| Exercise description |
Swap every "Instruction" in the listing below for "Command", and give all of its lines again with nothing else changed.

----- Dataset -----

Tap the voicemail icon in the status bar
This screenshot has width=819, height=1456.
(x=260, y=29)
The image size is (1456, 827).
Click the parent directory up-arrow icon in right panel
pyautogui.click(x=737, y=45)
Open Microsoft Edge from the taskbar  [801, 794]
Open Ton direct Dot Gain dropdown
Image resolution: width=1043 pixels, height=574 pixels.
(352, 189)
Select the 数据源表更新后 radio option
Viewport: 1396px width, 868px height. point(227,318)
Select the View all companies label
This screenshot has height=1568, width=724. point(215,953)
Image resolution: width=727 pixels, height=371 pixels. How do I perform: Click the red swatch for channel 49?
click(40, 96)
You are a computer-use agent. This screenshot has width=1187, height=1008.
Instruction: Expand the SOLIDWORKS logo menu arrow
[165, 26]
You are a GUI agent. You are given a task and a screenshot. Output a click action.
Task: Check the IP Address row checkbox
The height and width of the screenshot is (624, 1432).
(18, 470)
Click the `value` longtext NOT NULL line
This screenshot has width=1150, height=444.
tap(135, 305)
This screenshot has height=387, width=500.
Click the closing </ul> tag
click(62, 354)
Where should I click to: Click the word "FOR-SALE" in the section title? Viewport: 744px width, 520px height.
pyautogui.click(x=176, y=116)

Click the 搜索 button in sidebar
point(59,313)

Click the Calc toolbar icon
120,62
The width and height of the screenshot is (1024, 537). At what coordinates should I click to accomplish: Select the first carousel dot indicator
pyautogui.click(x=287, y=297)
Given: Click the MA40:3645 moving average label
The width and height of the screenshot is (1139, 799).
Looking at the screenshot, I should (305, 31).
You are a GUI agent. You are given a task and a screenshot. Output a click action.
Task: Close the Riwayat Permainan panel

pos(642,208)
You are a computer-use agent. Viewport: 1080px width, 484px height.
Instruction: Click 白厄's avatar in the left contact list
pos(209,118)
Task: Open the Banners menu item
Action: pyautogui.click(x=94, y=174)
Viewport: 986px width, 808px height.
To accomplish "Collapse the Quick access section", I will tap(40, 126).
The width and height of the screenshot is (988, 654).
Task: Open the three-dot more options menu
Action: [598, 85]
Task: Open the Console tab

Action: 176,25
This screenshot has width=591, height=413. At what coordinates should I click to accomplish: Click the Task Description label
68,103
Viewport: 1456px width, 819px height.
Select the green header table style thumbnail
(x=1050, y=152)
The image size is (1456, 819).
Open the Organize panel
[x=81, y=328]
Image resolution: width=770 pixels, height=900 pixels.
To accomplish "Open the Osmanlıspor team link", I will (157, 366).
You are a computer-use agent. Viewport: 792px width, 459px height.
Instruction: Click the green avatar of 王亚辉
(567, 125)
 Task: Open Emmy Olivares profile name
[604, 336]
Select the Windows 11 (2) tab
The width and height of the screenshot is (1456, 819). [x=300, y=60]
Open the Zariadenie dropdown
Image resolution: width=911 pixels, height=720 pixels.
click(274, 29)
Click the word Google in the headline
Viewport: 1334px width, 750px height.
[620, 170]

-----

| Problem solution |
Tap the voicemail icon in the status bar
This screenshot has width=819, height=1456.
(x=260, y=29)
The image size is (1456, 827).
Click the parent directory up-arrow icon in right panel
pyautogui.click(x=737, y=45)
Open Microsoft Edge from the taskbar  [801, 794]
Open Ton direct Dot Gain dropdown
Image resolution: width=1043 pixels, height=574 pixels.
(352, 189)
Select the 数据源表更新后 radio option
Viewport: 1396px width, 868px height. point(227,318)
Select the View all companies label
This screenshot has height=1568, width=724. point(215,953)
Image resolution: width=727 pixels, height=371 pixels. How do I perform: Click the red swatch for channel 49?
click(40, 96)
You are a computer-use agent. This screenshot has width=1187, height=1008.
Command: Expand the SOLIDWORKS logo menu arrow
[165, 26]
You are a GUI agent. You are given a task and a screenshot. Output a click action.
Task: Check the IP Address row checkbox
The height and width of the screenshot is (624, 1432).
(18, 470)
Click the `value` longtext NOT NULL line
This screenshot has width=1150, height=444.
tap(135, 305)
This screenshot has height=387, width=500.
Click the closing </ul> tag
click(62, 354)
Where should I click to: Click the word "FOR-SALE" in the section title? Viewport: 744px width, 520px height.
pyautogui.click(x=176, y=116)

Click the 搜索 button in sidebar
point(59,313)

Click the Calc toolbar icon
120,62
The width and height of the screenshot is (1024, 537). At what coordinates should I click to accomplish: Select the first carousel dot indicator
pyautogui.click(x=287, y=297)
Given: Click the MA40:3645 moving average label
The width and height of the screenshot is (1139, 799).
Looking at the screenshot, I should (305, 31).
You are a GUI agent. You are given a task and a screenshot. Output a click action.
Task: Close the Riwayat Permainan panel

pos(642,208)
You are a computer-use agent. Viewport: 1080px width, 484px height.
Command: Click 白厄's avatar in the left contact list
pos(209,118)
Task: Open the Banners menu item
Action: pyautogui.click(x=94, y=174)
Viewport: 986px width, 808px height.
To accomplish "Collapse the Quick access section", I will tap(40, 126).
The width and height of the screenshot is (988, 654).
Task: Open the three-dot more options menu
Action: [598, 85]
Task: Open the Console tab

Action: 176,25
This screenshot has width=591, height=413. At what coordinates should I click to accomplish: Click the Task Description label
68,103
Viewport: 1456px width, 819px height.
Select the green header table style thumbnail
(x=1050, y=152)
The image size is (1456, 819).
Open the Organize panel
[x=81, y=328]
Image resolution: width=770 pixels, height=900 pixels.
To accomplish "Open the Osmanlıspor team link", I will (157, 366).
You are a computer-use agent. Viewport: 792px width, 459px height.
Command: Click the green avatar of 王亚辉
(567, 125)
 Task: Open Emmy Olivares profile name
[604, 336]
Select the Windows 11 (2) tab
The width and height of the screenshot is (1456, 819). [x=300, y=60]
Open the Zariadenie dropdown
Image resolution: width=911 pixels, height=720 pixels.
click(274, 29)
Click the word Google in the headline
Viewport: 1334px width, 750px height.
[620, 170]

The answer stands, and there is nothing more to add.